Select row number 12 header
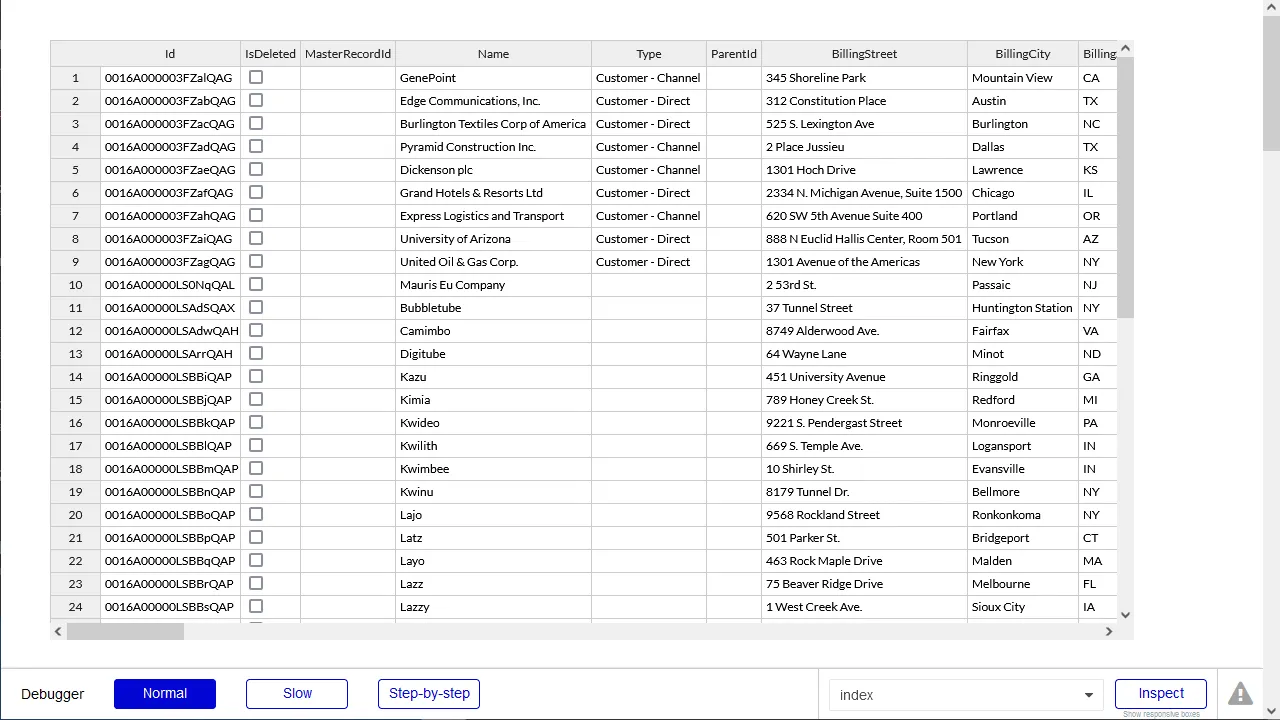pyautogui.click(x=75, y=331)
--
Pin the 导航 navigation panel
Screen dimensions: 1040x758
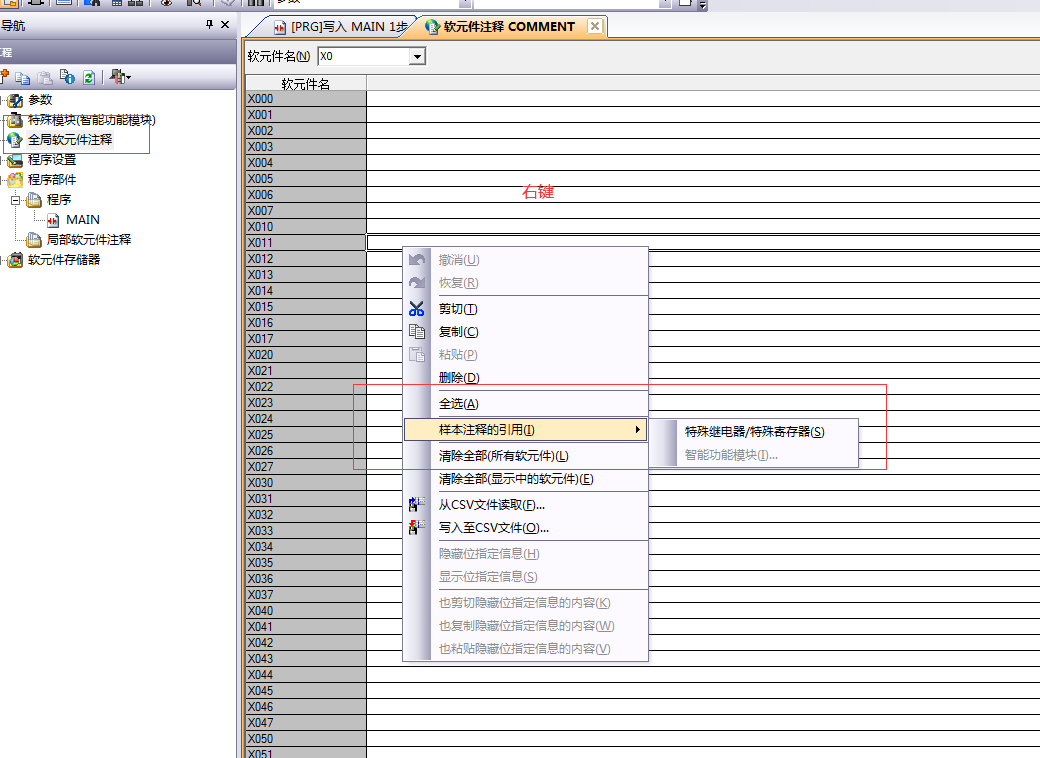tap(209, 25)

Problem description:
Please reproduce the material word for word, starting with the line that contains "Pin the 导航 navigation panel" and going on through the line that contains "tap(209, 25)", with both of those lines included. Leave the pictures out of your answer.

Exercise result:
Pin the 导航 navigation panel
Screen dimensions: 1040x758
tap(209, 25)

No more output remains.